Metropolitan of Kaisariani: The teaching of Jesus Christ reformed and rebuilt the world

The Crucifixion and Resurrection of our Lord Jesus Christ are, both for the faithful and the unbeliever, the boundary between the ancient (BC) and the modern days (AD). Both morally and naturally as well as spiritually, the teaching of Jesus Christ and faith in Him transformed and rebuilt the world. The struggle was long and arduous, but from the moment Christ died and was resurrected, the death knell sounded against all satanic tyranny and all unbearable abomination. From that time on, holiness and justice have become the universal ideal of all those who call the name of Jesus Christ as their Lord, and the attainment of that ideal has become the common heritage of the souls in which His holy Spirit remains.

The results of the ministry of Jesus Christ for the rebirth and reformation of the decayed, from the passions and sin, society and human life are historical and indisputable.

He eliminated brutality and vindictiveness.

He tainted the unbridled flawed passions of the human soul.

He stigmatised despair, distress and suicide.

He severely punished child murder.

He annihilated the shameful impurities of hedonism and carnality.

He freed the beast-fighter.

He released the slave.

He protected the captive.

He hospitalized the patient.

He sheltered the stranger.

He protected the orphan and all the weak.

He raised the woman.

He surrounded the innocent age of the child with wreaths of rays.

He refined work, transforming it from a vulgarity to dignity and a duty.
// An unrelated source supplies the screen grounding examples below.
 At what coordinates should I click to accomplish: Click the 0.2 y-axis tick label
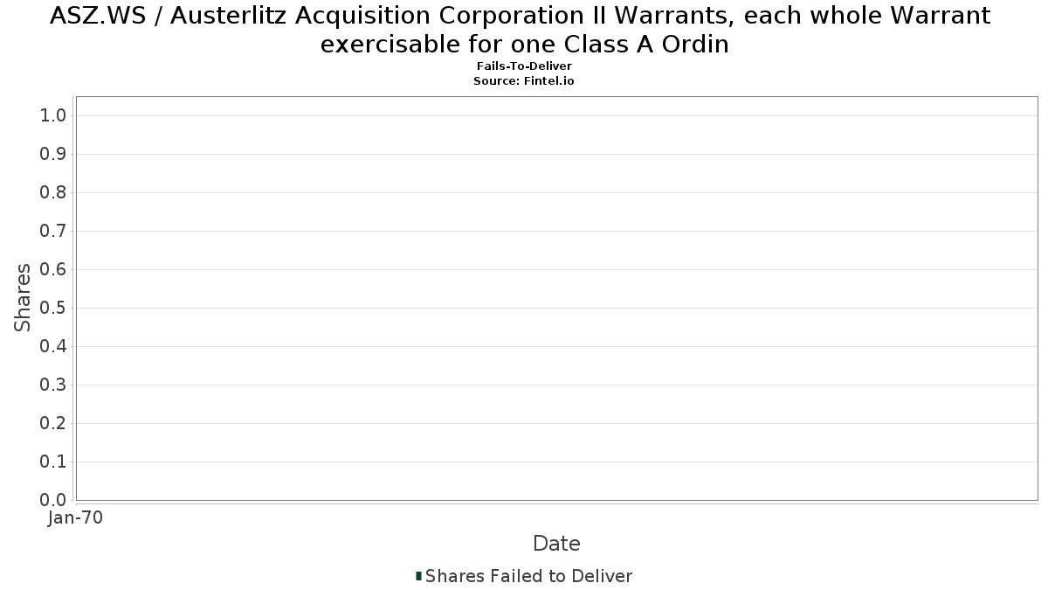click(53, 423)
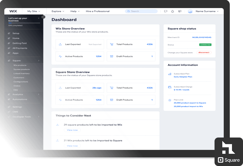
Task: Click disconnect to unlink the Square store
Action: click(204, 52)
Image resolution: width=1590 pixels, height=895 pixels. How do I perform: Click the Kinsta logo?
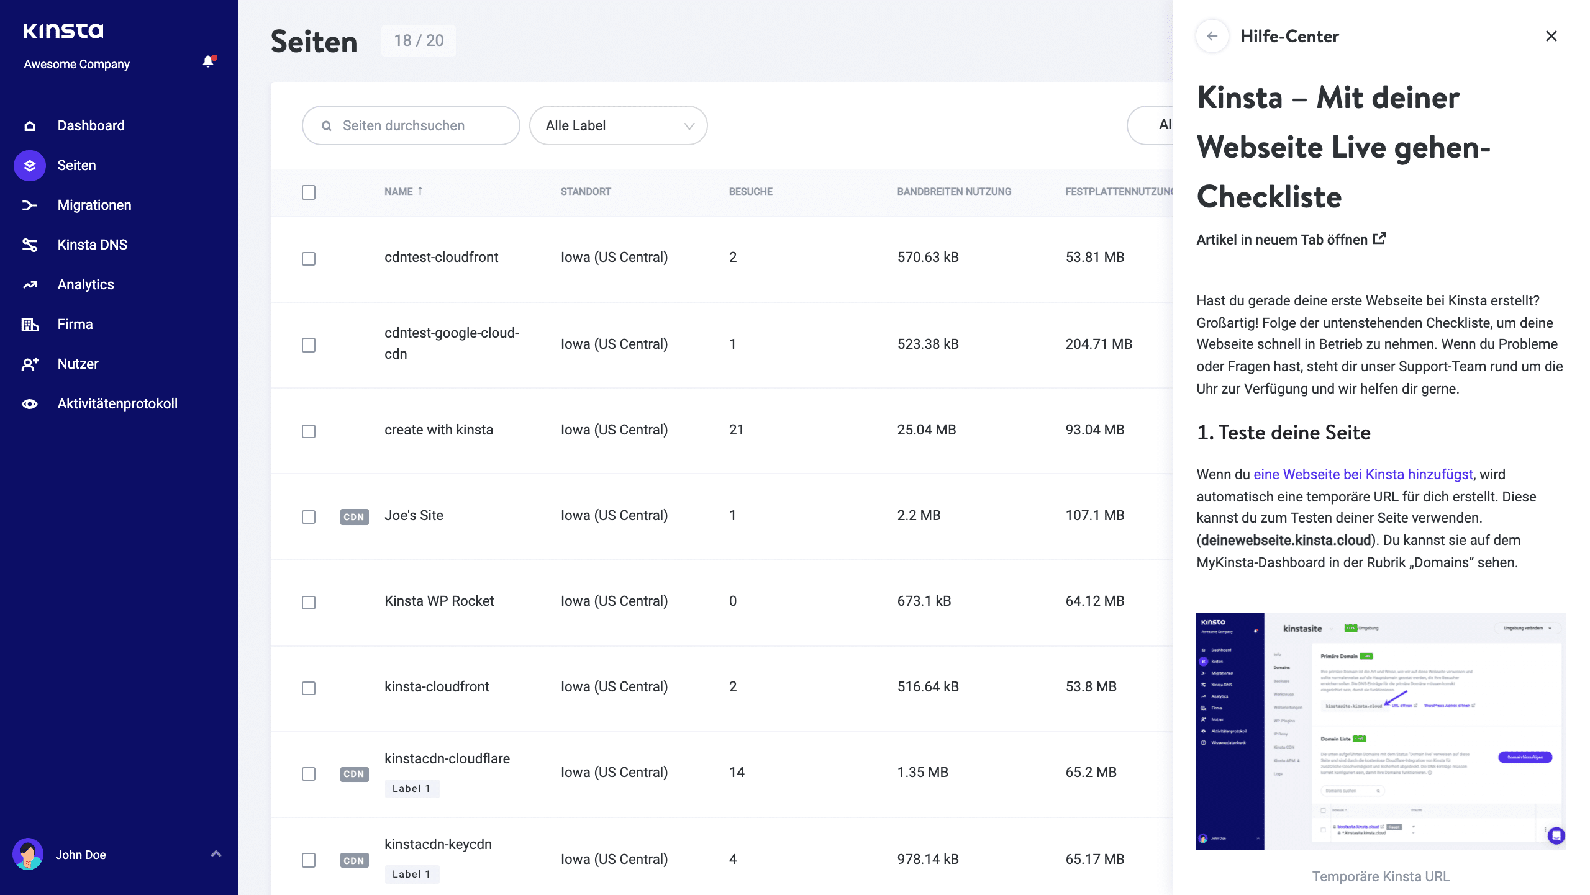click(63, 30)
He sanctified family and the marriage, elevating it from trade and slavery to a blessed union of the man and the woman.

He made love a universal and obligatory virtue and a characteristic of His disciples.

He purified life from every contamination of the flesh and the spirit.

He praised the soul of every human being as an invaluable creation of God.

He built pure hearts, peaceful lives and sweet homes.

According to the ancient Roman philosopher, Seneca (4 BC – 65 BC), (contemporary Jesus Christ), compassion is considered a defect and poverty the greatest disgrace. According to Jesus Christ, almsgiving is a virtue and honest poverty is not dishonesty; however, willingly contemning wealth is virtue and praise.

There was no social class that he did not correct the evils.

For the believer, the consequences of the death and resurrection of Jesus Christ are deeper and more profound than their historical significance, as they reveal the explanation of the mystery of life and confirm the conquest of the mystery of the tomb.

The believer, while seeing the sacrament of the Incarnation of the Son of God, no longer feels that God is far away, but loudly cries out with faith and hope and love.